Texte de l’article paru le 14 janvier 1998 (Lyon Capitale n°154), signé Frédéric Crouzet
Attention, les chômeurs lyonnais se réveillent
D'occupations pacifiques de locaux en expulsions par les forces de l'ordre, le mouvement des chômeurs lyonnais tient bon. Étonnant, non ?
A Lyon, c'est simple : les mouvements démarrent difficilement et toujours avec du retard. Mais une fois qu'on est mobilisé, rien ne peut nous arrêter. Ce mercredi 7 janvier, journée nationale d'action des comités de chômeurs, Charles Poteau, 49 ans, militant d'Agir ensemble contre le chômage (AC!), sent que la rébellion des sans-emploi lyonnais est en train de prendre. Une centaine de personnes se sont rassemblées devant la Bourse du travail. Sous l'unique banderole "contre le chômage", il y a des syndicalistes (CGT, CFDT "en lutte", FSU, Sud, CNT), des membres de Droit au logement (DAL), d'AC! et des chômeurs sans étiquette, inconnus jusqu'alors des bataillons militants, attirés par les revendications pour une meilleure indemnisation. La manifestation zigzague dans les rues du 3e arrondissement en ce début d'après-midi. Puis, le cortège envahit le centre communal d'action social (CCAS) situé dans les locaux de la mairie du 3e. L'occupation va durer cinq heures.
“Un emploi c’est un droit, un revenu c’est un dû !”

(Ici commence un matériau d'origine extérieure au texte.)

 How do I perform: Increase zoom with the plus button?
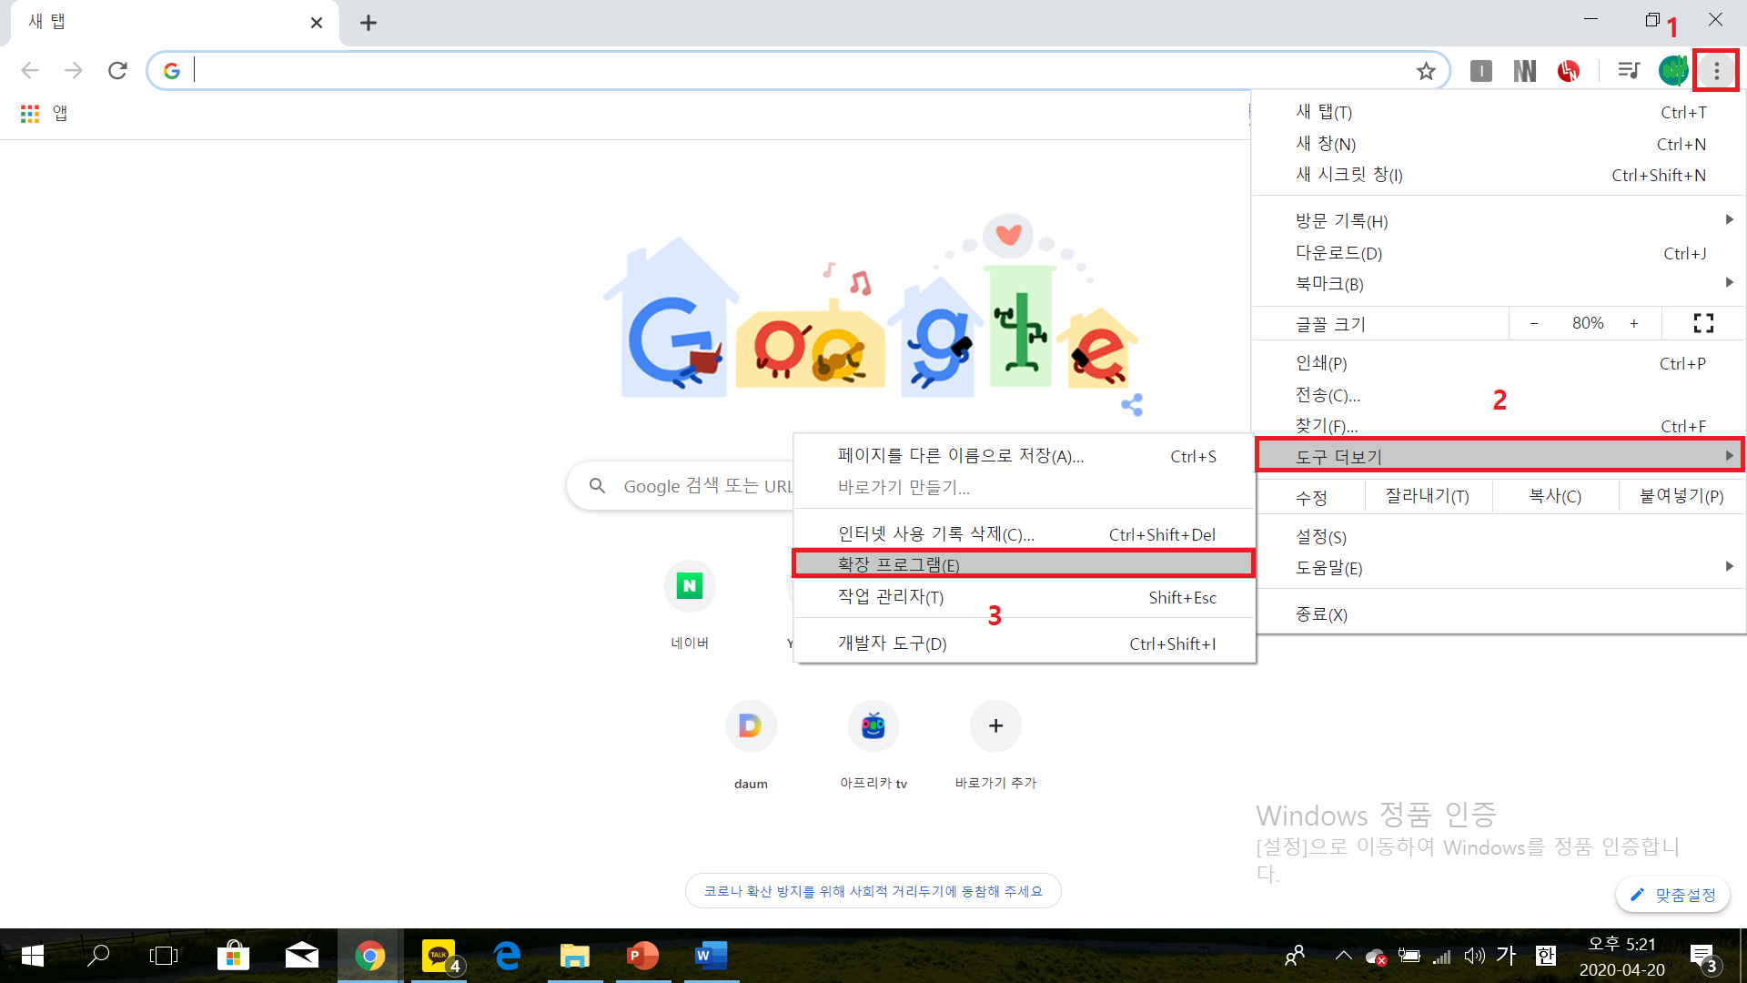(x=1634, y=323)
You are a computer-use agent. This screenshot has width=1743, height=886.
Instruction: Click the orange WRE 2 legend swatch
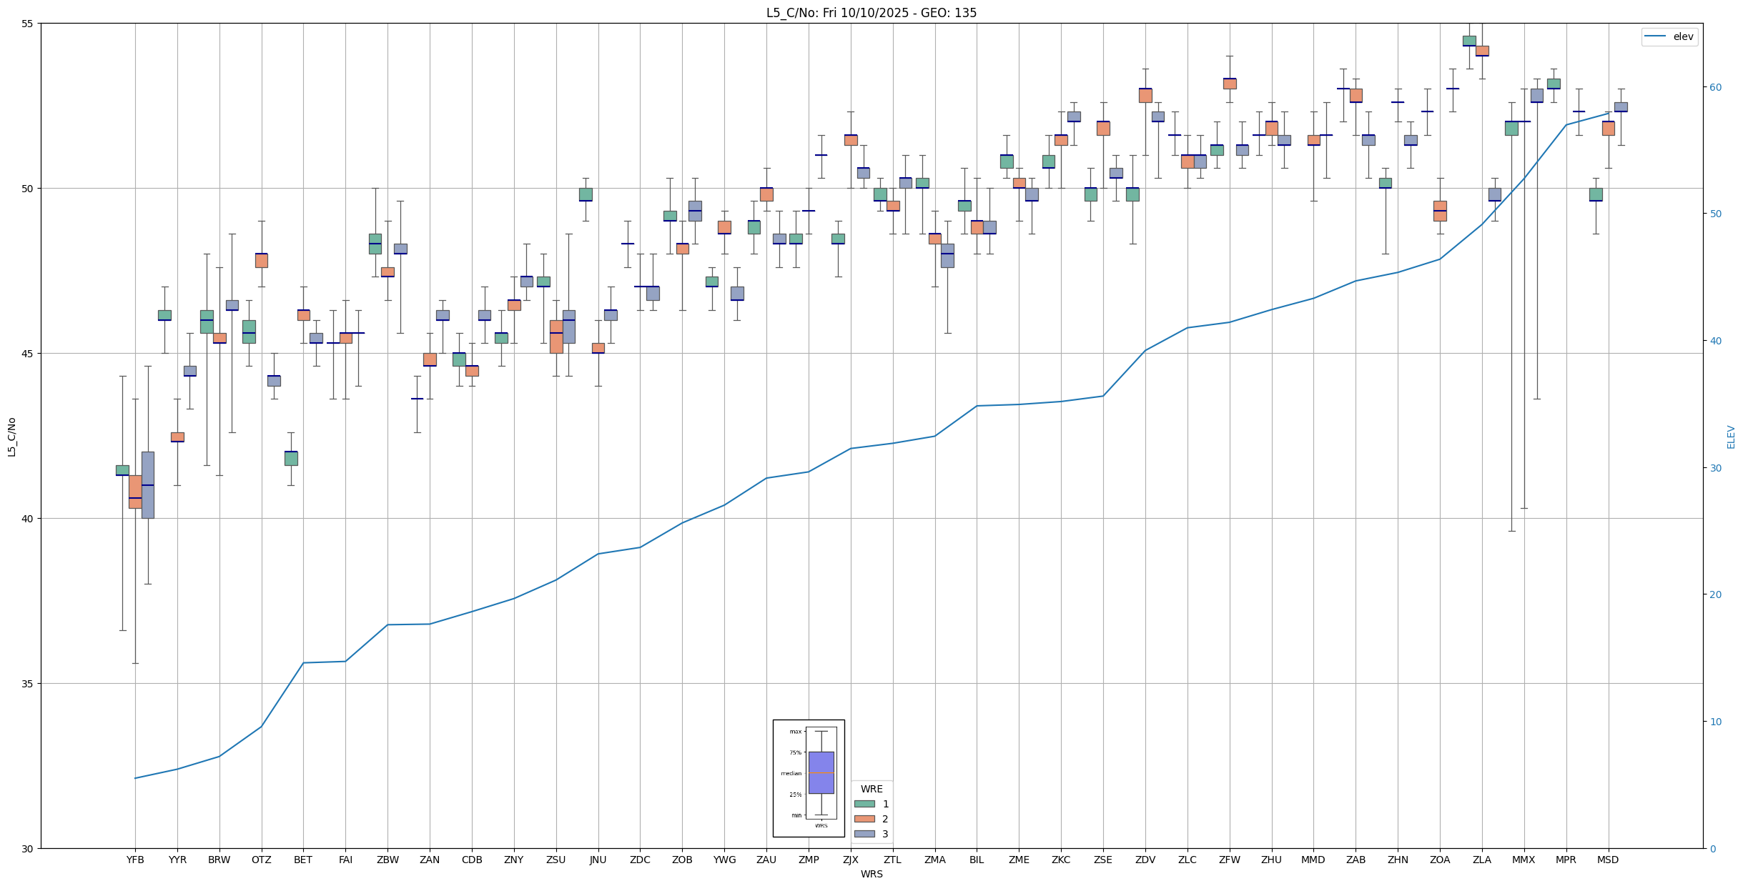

A la demande du maire du 3e et de Raymond Barre, la mairie est évacuée par les forces de police en début de soirée. Les costauds de la Brigade de répression des actions violentes (Brav) brisent la porte de bois avec un bélier. Les occupants sont expulsés manu militari hors des murs en hurlant "un emploi c'est un droit, un revenu c'est un dû !". Un mois après les chômeurs marseillais, les Lyonnais viennent en quelques heures de raccrocher les wagons avec un mouvement qui prend une ampleur nationale. Depuis ce mercredi, d'occupations en expulsions, ils ne se démobilisent pas. Et chaque jour, de nouveaux chômeurs viennent grossir les rangs. Incroyable, Lyon "la froide" se bouge. La situation est assez exceptionnelle pour être notée. Au printemps dernier, les Marches européennes contre le chômage, organisées par AC!, étaient accueillies à Lyon par seulement une trentaine de personnes. Fin 1996, une ridicule poignée de militants occupait les Assedic du cours Lafayette (Lyon 3e) pour protester contre la dégressivité brutale des indemnisations.
“Rien à perdre”
"En fait, les chômeurs, on ne peut les mobiliser que sur des trucs concrets", analyse un représentant d'AC! Les revendications de ce début d'année le sont particulièrement : gratuité des transports en commun, revalorisation des mini-mas sociaux (RMI, Allocation spécifique de solidarité...); RMI pour les moins de 25 ans. A la clé, il y a de l'argent à gagner. Alors les chômeurs sont sortis de chez eux. Tout à gagner, rien à perdre. "Qu'est-ce que je risque ?", demande Dominique, 52 ans, cadre au chômage depuis 3 ans. "Rien. Je vis avec l'ASS : 2 150 francs par mois, 74,01 francs par jour. En ce moment, j'ai 3,20 francs sur mon compte. Mon régime, c'est riz et pâtes. J'ai un costume et deux paires de chaussures. Une pour marcher. Une autre pour me présenter aux entre-$tiens. C'est tout." Depuis une semaine, les plus déterminés d'entre eux n'ont pas dormi à la maison ou au foyer. Mercredi soir, ils ont sorti les duvets à la Bourse du travail, jeudi, ils dormaient dans le hall de la mairie du 9e. Expulsés contre toute attente au petit matin, ils ont pris possession samedi des locaux de l'ancienne ANPE dans l'immeuble du Crédit Lyonnais (Lyon 2e). Les médiatiques occupations de locaux ont fait parler du comité de chômeurs tout comme les 10 000 tracts distribués sur les marchés du dimanche matin.
Une révolte populaire
Des sans-emploi ont rejoint le mouvement. Des riverains solidaires sont venus apporter de la nourriture et des couvertures. La révolte des chômeurs est populaire. Et elle ne semble pas prête de s'arrêter. Lundi 12 janvier, alors que la plupart des locaux occupés dans toute la France avaient été évacués sur ordre du gouvernement, les chômeurs lyonnais squattaient encore l'ancienne ANPE. Le milliard de francs lâché par Jospin - "de la charité" selon AC! - n'a pas suffi à les apaiser. L'annonce d'une expulsion imminente du local sur décision de justice lundi soir, n'a pas non plus fait faillir les troupes, pourtant fatiguées par cinq jours d'errance d'un lieu à un autre et cinq nuits trop courtes. S'il faut partir, ils partiront pour occuper un nouveau local. Après avoir pris le train des revendications en marche, les chômeurs lyonnais ne veulent plus en descendre.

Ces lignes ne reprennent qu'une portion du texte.